In the interest of getting CERB money out to Canadians who need it, the CRA has been pushing through applications quickly. There have been reports of people getting approved almost immediately and receiving their first payments within three to five days of applying.
Early on, expediency was necessary to get benefits out to those who needed them. But it came at a cost. Due to the lax approval process, many Canadians received CERB money when they shouldn’t have. According to a recent CBC article, CRA employees have been dealing with individuals who received the CERB without being eligible. In one extreme case, a family of three received $4,000 each, when not a single one of them actually qualified.

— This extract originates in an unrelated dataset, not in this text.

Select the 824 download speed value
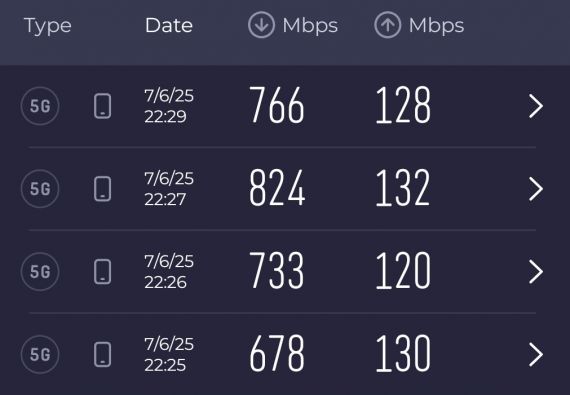 [x=277, y=188]
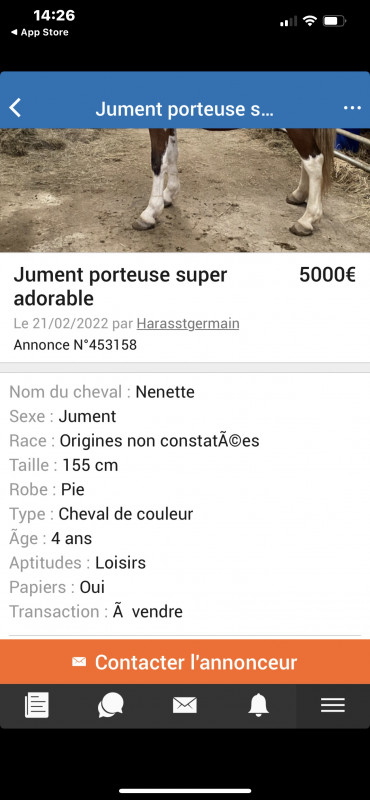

It’s not a situation anybody wants to find themselves in. But it could happen to you. As previously mentioned, the CRA has been lax in approving people for the CERB, but that doesn’t mean they’ll be lax about questioning you later on. If you really want to be safe, you need to make sure you’re eligible for the CERB before you apply. Here’s how to do that.
Make a list of all the eligibility requirements
To make sure you’re eligible for the CERB, you should write down all of the eligibility requirements. The following four broad points would be a good place to start:
- You need to have earned over $5,000 in the last 12 months.
- You cannot have earned over $1,000 in the last 14 days.
- You cannot be receiving EI.
- You cannot have been re-hired under the CEWS program.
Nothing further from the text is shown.